According to an embodiment, the jacket 10 may include a hood 40 comprising a hood ventilation panel 42 located inside the hood 40. The hood ventilation panel 42 may be substantially covered on the external face of the hood by the exterior hood panel 44 comprising shell material. Thus, the exterior hood panel 44 may protect the head of a wearer from precipitation and the elements, while the hood ventilation panel 42 located within the interior of the exterior hood panel 44 allows air to flow freely through the mesh between the wearer and the shell material. For example, the three-dimensional mesh of the hood ventilation panel 42, as shown in FIGS. 4 and 5, may be substantially the same shape and size as the exterior hood panel 44, as shown in FIGS. 1 and 2; however, according to alternative embodiments, the hood ventilation panel 42 and the hood panel 44 may be different shapes and sizes from one another. According to embodiments, the edges of the three-dimensional mesh of the hood ventilation panel 42 are connected to the shell material of the exterior hood panel 44 by stitching to form seams on the inside face of the hood 40. As an alternative to sewing the mesh to the outer shell material, the mesh may be attached to the shell by seam sealing all or a portion of the mesh (e.g., the outer perimeter) to the outer shell material using seam sealing techniques known in the art.

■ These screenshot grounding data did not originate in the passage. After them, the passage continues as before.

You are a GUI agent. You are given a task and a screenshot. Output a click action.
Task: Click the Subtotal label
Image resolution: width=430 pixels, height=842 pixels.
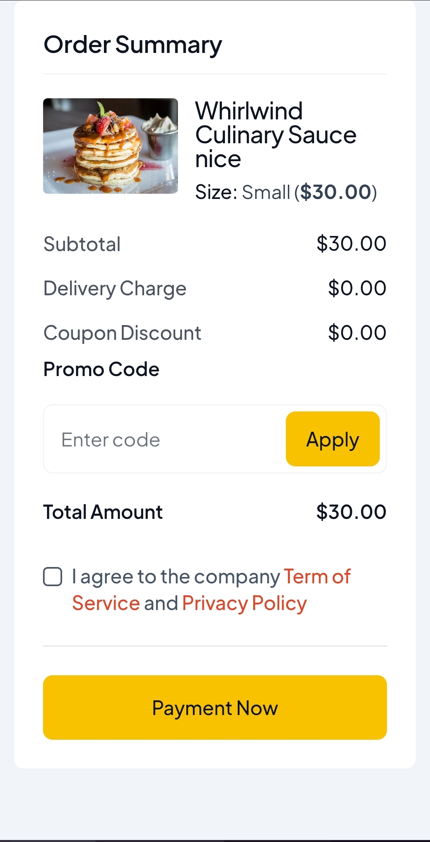pos(82,244)
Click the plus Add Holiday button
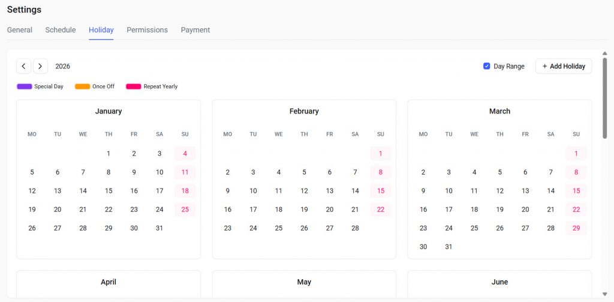This screenshot has width=614, height=302. 563,66
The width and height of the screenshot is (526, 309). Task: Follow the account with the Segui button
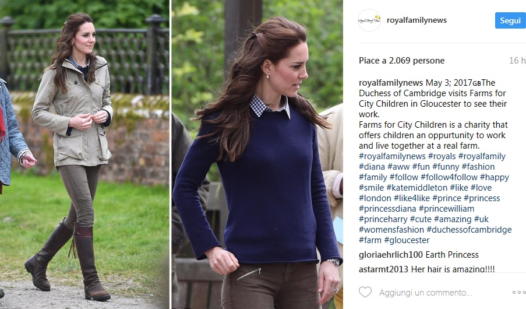click(510, 20)
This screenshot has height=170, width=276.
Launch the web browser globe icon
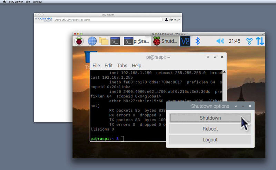tap(92, 41)
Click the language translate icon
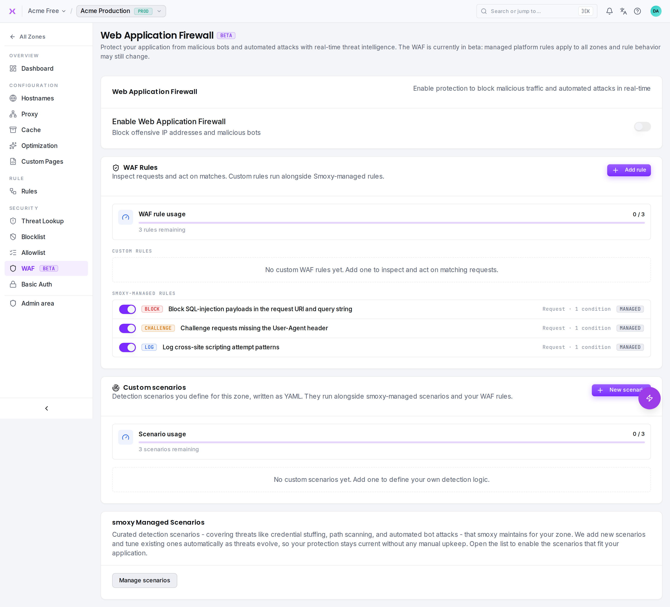The height and width of the screenshot is (607, 670). pos(623,11)
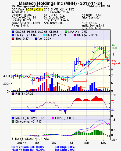Click the Pivot 13.00 label
The width and height of the screenshot is (121, 151).
(115, 47)
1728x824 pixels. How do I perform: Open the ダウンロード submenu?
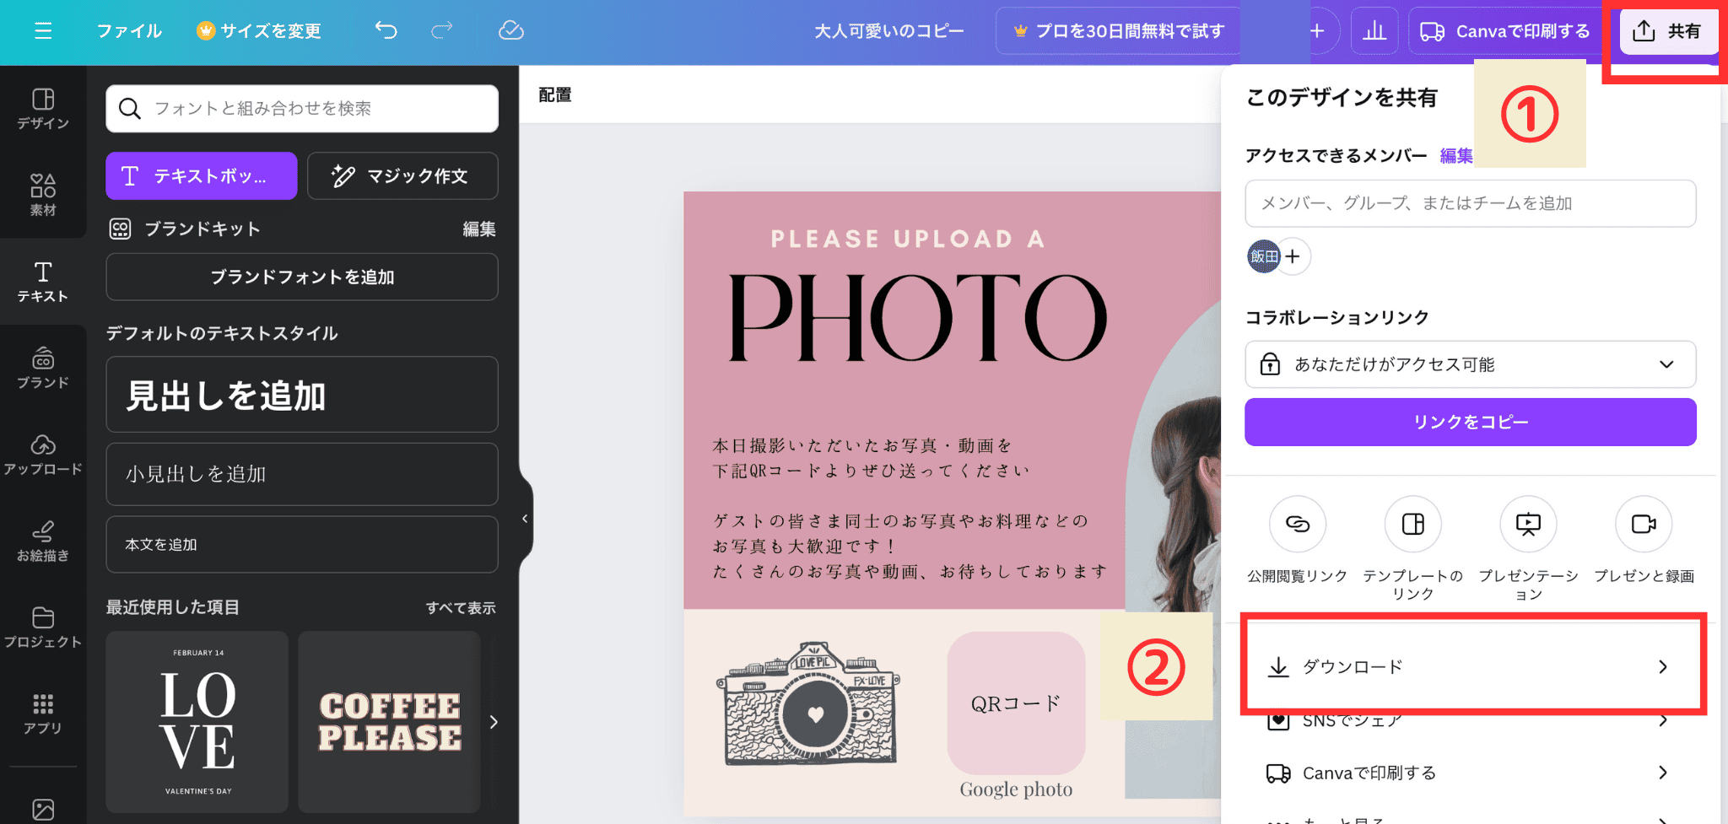pyautogui.click(x=1470, y=666)
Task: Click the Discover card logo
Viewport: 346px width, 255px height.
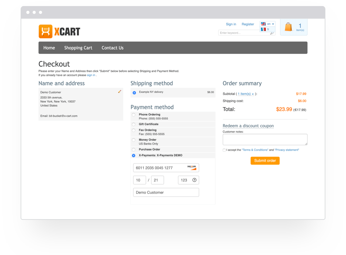Action: click(191, 168)
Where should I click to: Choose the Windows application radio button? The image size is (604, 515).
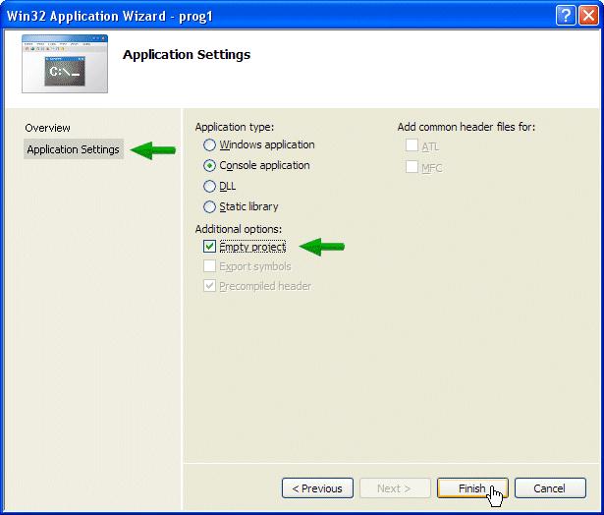[209, 145]
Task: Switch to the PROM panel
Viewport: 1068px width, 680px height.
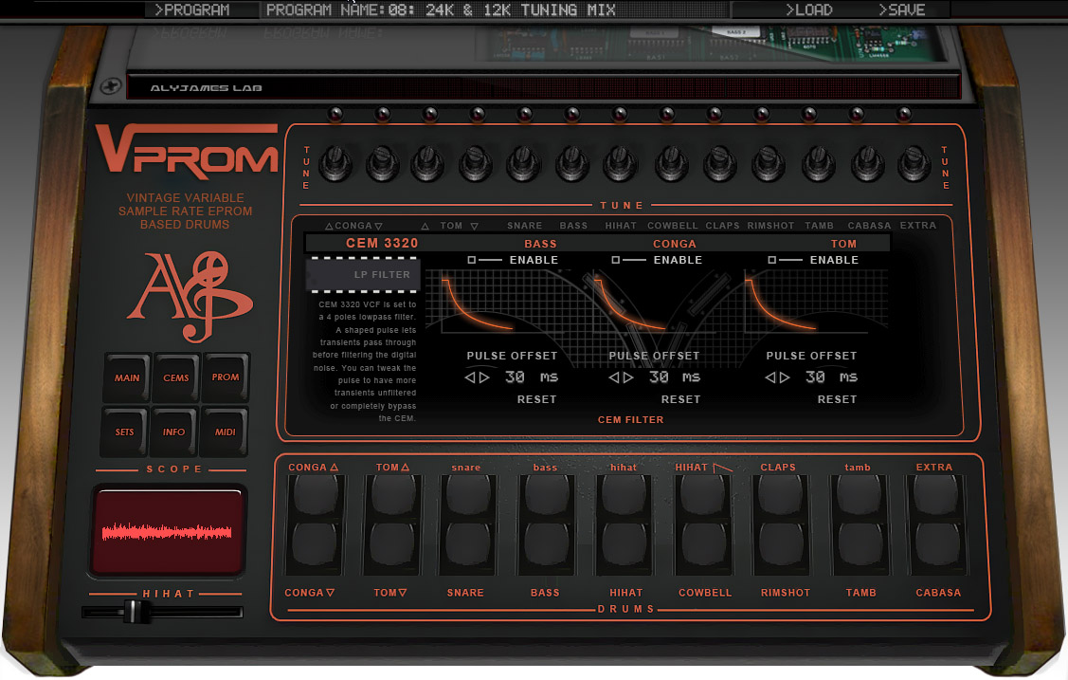Action: click(225, 377)
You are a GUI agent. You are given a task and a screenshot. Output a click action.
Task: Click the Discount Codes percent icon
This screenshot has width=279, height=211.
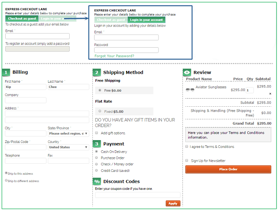97,182
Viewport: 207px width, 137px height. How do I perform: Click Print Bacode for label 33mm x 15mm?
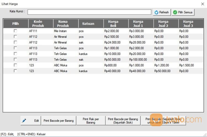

In embodiments, a garment is constructed by piecing together a plurality of separate panels to form a garment of the desired shape. For example, a garment may be constructed by determining the shape of the desired finished garment; determining the shape and configuration of the plurality of panels; determining the placement of panels that will include a ventilation panel; providing the plurality of shell panels of a shell material; providing at least one or more of three-dimensional mesh panels corresponding to the shape of the determined at least one or more of the plurality of shell panels to be the ventilation panel; affixing the three-dimensional mesh panel to the shell panel to form the ventilation panel; and affixing the shell panels and the ventilation panels together to form the garment. In embodiments, any of the plurality of panels may be selected to be the ventilation panel based on, for example, the type of garment, desired ventilation in a particular body region of a wearer, and the activity the garment is intended for. In other embodiments, the mesh doesn't necessarily correspond to a shell panel and may be formed as an “island” on a larger shell panel, or the mesh may be placed over multiple panels of shell material that are joined together.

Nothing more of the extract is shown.